BEGIN Data rows
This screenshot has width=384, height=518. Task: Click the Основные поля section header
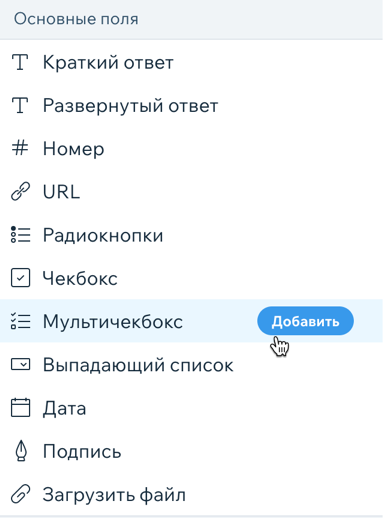point(192,19)
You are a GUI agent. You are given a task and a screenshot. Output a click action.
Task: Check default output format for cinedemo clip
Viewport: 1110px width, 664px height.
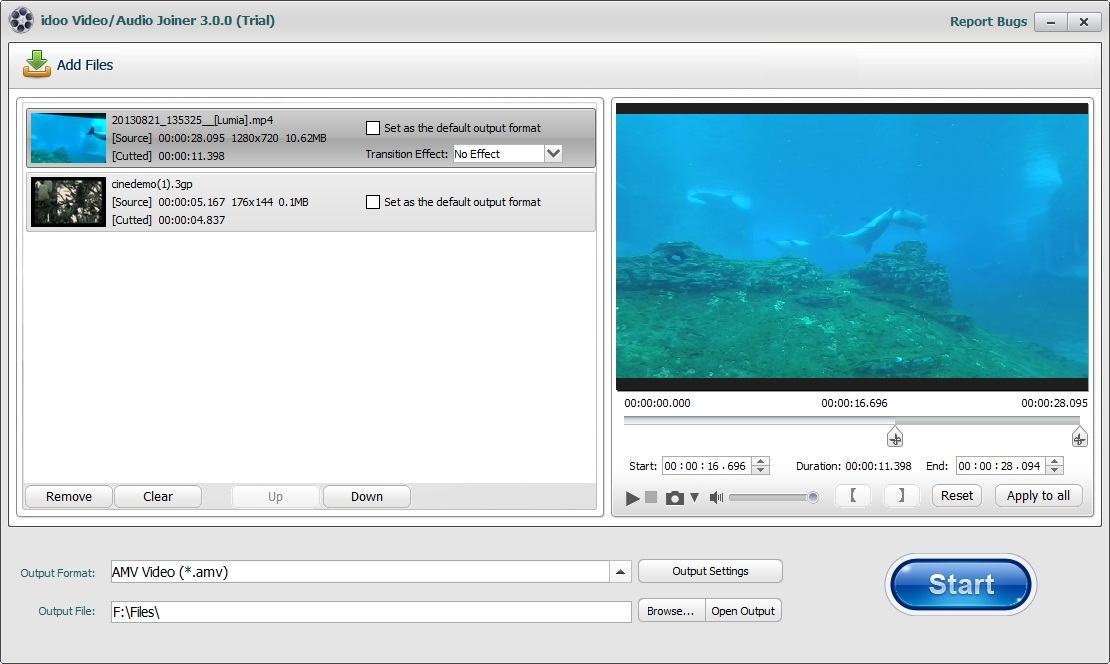(x=373, y=202)
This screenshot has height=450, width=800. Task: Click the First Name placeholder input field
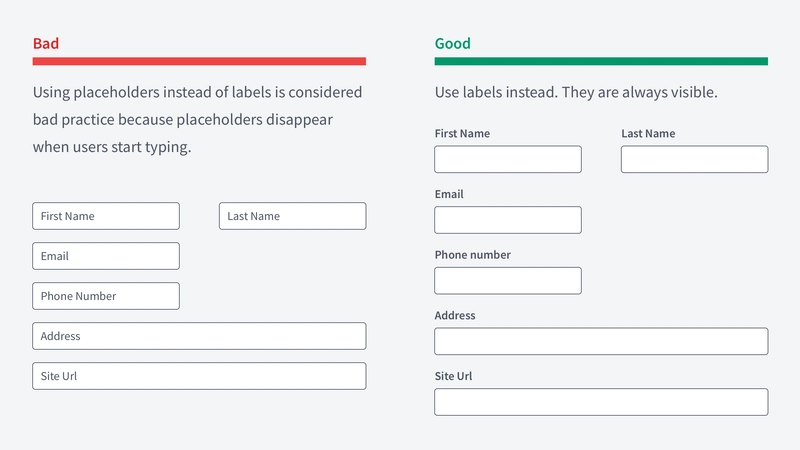pyautogui.click(x=106, y=216)
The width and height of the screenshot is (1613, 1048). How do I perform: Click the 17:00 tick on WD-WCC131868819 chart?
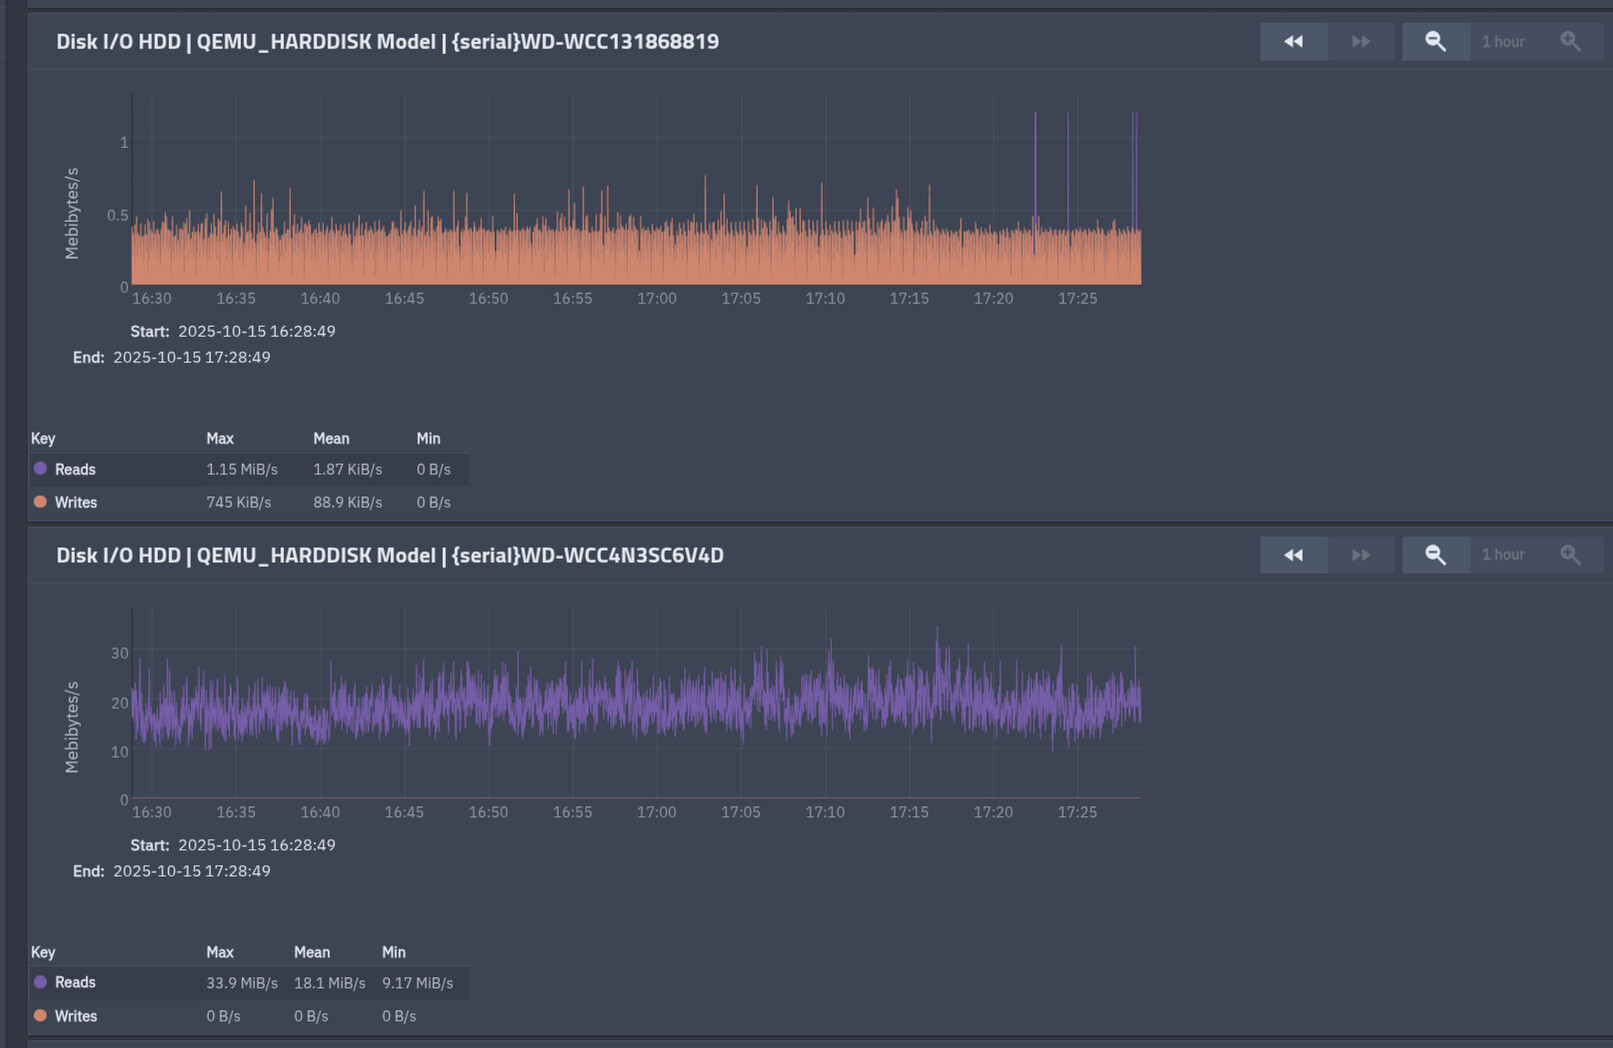coord(657,298)
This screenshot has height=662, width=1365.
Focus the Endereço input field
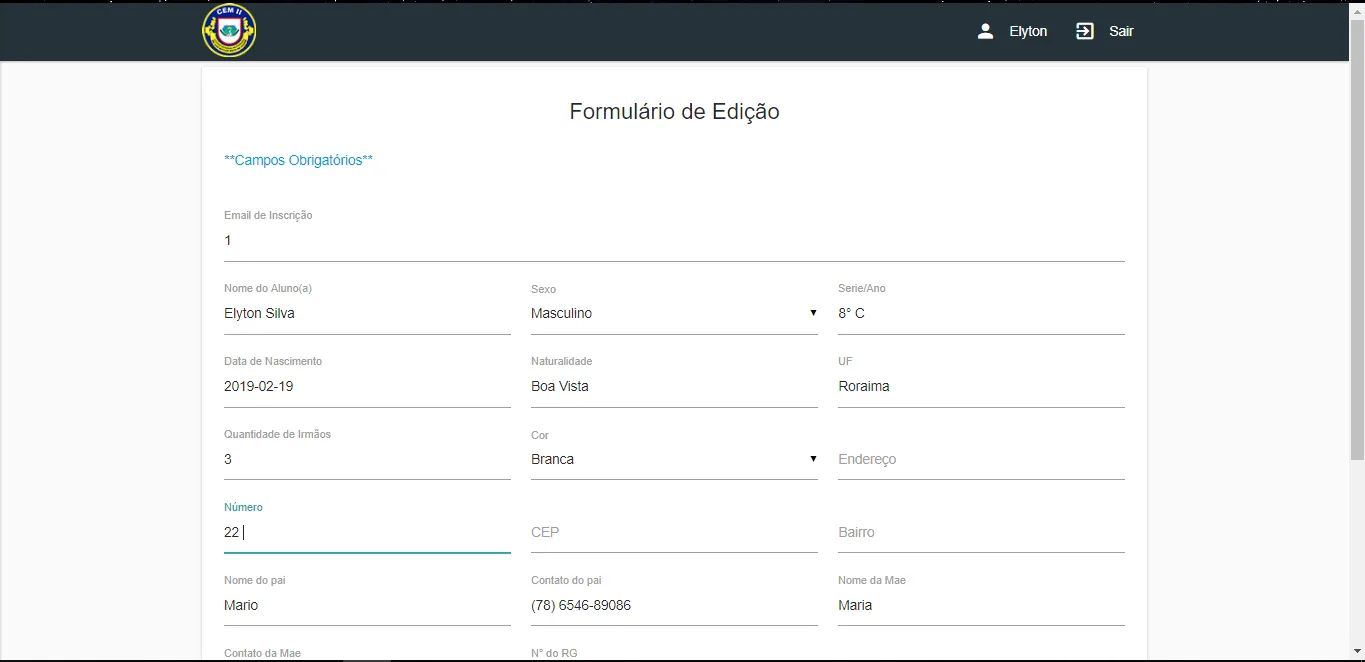coord(981,460)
END Data rows
* _Short problem_: Recast the lines above, from the first one through the line that contains "(x=373, y=202)", as a Markdown table with a Row column numbering them and a Line column holding each one, skipping any blank lines and leaving the pictures out.

* _The output_:
| Row | Line |
|---|---|
| 1 | This screenshot has width=384, height=518. Task: Click the Основные поля section header |
| 2 | point(192,19) |
| 3 | You are a GUI agent. You are given a task and a screenshot. Output a click action. |
| 4 | Task: Check default output format for cinedemo clip |
| 5 | Viewport: 1110px width, 664px height. |
| 6 | (x=373, y=202) |